- Try it
Return, word for word, the passage of the essay on comedy below that runs from "So, I talked" up to and including "made the album.".

- Source text
= = = = = = =

Years ago, when The Watchmen movie pushed the graphic novel into public view, I did a piece where I performed stand-up as Rorschach, one of the more problematic characters in the novel. The jokes were current for the time but anchored in the novel and the character. The video of my performance got a decent run-on YouTube. Happy days. When the TV series for The Watchmen came out, I immediately thought, “Here we go! Round two! Now there’s TikTok and Instagram! I’m getting a Netflix series!” Before I reposted the video, I re-watched it, just in case. Thankfully, that happened. Because even just a dozen years ago, there’s language and word choices that were made that would be hurtful today. Even though the character I was playing could justify it, it wasn’t necessary for what I was doing. The bulk of the bit is still funny and decent, but some edits would need to be made.

In comedy as in life, evolution favours not the strongest but the adaptable. Just because you’ve been doing something for years, doesn’t mean you can’t do the work. You still need to do the work. In the same way that Crystal’s comedy was of the moment when he started, the same holds true now. Experience doesn’t excuse you from updating your work. It should provide additional perspective for the work. When I go to open mics, virtual or otherwise, I see BIPOC and LGBTQ comedians. I listen. And I learn.

On my latest album “Butterflies” I have a joke about racism that I wasn’t sure was worded properly. Keep in mind, this joke was less than a year old before it hit the album. In the wake of George Floyd and BLM, I wanted to bring attention to the cause, but I wanted to make sure that my trip through the landmines would be successful. Because I truly didn’t know. I’m a middle-aged white man. The George Floyd riots occurred a few months before the release of the album and I didn’t know which way to go with this one joke. I vacillated between “This is some Bill-Hicks level satire here! I’m naming the album after this!” and “This joke will get me arrested!”

So, I talked to friends of mine in BIPOC community and gave them the joke. And then I listened. I listened to their perspective of talking about race from the mouth of a middle-aged white man. The feedback was mostly positive, but I got some notes. I took the notes, I incorporated them, and the track made the album.

In the end, it’s okay to be done with comedy. It’s okay to wave to the crowd one last time and noodle around in the garden for your remaining years. I don’t picture Billy Crystal popping up into a virtual open mic to try out some new hot takes on “The Masked Singer”. But comedy like any game changes and favours the youth. There’s nothing stopping you from playing at any age, but you’re going to feel the pains of your labour. Comedy takes awareness, empathy, and the ability to listen. It always has, though sometimes the voices in the past weren’t loud enough. They are now. Any recording of any comedian at any time has that comedian walking through minefields. Lenny Bruce was dragged off stage by the police in the 60s for the words he used and the ideas he shared. That’s a minefield. And many would say, “Yeah, but if Lenny Bruce said that stuff today, he’d be arrested again by the Woke Police.” If he did that, probably yes. But he wouldn’t do that. Because Lenny was talking to power back then. He pointed the finger at the authorities that wanted to silence him for free speech. He was jailed by those same authorities. If Lenny Bruce were alive today, his material would also be of the time and speak to the plight of the underdogs and underprivileged and tell tales seldom heard by polite society. Because that’s what he did back then. He would see how his non-white, non-straight friends were treated, and speak to that. That’s something I’d love to see.

There are no-fly zones for every era. This one is no different. Billy Crystal does not have to like it, but in the world of Netflix, don’t get mad that you can’t sell your VCRs.

= = = = = = =

- Exercise data
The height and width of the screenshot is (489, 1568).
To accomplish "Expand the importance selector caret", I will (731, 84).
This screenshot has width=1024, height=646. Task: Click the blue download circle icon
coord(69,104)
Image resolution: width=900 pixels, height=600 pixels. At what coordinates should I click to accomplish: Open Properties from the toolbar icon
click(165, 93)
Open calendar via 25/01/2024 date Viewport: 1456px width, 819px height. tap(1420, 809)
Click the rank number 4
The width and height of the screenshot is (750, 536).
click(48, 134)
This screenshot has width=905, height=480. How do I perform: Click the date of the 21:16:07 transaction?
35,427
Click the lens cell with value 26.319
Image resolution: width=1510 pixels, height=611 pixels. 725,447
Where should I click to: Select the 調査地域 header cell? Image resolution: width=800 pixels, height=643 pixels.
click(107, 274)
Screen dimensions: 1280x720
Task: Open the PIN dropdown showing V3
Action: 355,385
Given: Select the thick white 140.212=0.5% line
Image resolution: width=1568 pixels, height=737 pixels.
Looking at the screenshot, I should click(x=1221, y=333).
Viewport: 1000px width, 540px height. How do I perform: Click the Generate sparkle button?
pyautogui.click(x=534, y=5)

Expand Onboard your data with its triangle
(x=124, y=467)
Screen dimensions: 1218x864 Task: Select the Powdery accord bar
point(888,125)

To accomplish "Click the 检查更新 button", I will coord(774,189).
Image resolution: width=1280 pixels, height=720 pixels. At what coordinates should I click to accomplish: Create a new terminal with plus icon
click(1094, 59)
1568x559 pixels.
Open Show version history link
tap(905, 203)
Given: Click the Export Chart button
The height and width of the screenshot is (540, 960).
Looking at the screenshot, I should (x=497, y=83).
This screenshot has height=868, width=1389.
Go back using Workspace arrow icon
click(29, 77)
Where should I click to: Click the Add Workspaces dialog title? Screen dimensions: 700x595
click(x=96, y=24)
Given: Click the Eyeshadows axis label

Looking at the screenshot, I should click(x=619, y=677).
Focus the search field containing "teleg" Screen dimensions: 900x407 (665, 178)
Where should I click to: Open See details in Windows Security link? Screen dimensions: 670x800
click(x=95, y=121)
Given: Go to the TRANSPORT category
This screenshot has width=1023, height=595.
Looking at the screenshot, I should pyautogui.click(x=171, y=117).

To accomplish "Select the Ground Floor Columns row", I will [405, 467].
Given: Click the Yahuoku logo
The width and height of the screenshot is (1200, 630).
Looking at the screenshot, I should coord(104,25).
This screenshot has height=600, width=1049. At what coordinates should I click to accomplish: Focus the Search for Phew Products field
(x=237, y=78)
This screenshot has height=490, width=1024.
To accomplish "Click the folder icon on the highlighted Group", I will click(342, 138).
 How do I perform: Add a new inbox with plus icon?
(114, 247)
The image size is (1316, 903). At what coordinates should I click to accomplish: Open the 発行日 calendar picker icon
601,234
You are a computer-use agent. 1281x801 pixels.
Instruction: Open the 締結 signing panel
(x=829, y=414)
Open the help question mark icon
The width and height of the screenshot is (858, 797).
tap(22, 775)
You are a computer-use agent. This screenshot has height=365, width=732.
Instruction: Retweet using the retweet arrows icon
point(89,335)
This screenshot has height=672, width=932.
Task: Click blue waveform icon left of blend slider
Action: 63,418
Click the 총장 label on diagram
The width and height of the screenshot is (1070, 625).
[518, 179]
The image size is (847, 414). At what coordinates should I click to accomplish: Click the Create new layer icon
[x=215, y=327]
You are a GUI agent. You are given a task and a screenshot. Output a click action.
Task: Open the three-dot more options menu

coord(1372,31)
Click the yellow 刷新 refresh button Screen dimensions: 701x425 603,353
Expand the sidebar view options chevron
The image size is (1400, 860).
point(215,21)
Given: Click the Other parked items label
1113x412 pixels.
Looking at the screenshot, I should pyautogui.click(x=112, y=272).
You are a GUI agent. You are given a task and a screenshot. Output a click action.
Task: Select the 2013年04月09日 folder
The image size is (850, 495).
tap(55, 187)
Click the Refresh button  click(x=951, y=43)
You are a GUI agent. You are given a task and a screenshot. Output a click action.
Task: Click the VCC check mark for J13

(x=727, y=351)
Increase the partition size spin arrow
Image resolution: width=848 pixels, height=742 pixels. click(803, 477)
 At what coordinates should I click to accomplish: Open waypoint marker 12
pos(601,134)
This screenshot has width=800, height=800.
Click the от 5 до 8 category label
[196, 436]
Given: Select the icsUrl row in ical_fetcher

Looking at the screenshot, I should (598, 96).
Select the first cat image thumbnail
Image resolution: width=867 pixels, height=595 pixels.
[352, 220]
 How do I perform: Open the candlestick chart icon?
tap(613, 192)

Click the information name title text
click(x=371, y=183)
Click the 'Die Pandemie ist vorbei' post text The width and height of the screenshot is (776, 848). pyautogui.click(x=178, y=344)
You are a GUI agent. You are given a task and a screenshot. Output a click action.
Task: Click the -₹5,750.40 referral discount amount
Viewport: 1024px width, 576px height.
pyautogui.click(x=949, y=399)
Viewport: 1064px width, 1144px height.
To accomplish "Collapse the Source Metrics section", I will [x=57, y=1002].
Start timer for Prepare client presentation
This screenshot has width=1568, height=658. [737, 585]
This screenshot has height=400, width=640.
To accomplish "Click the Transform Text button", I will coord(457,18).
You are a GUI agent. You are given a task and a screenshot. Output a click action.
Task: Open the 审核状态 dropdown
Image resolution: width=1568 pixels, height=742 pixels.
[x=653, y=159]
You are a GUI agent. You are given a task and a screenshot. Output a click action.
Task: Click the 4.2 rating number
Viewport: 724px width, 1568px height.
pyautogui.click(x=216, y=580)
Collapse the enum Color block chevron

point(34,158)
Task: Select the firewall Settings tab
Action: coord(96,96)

= = = = = = =

- Written response
So, I talked to friends of mine in BIPOC community and gave them the joke. And then I listened. I listened to their perspective of talking about race from the mouth of a middle-aged white man. The feedback was mostly positive, but I got some notes. I took the notes, I incorporated them, and the track made the album.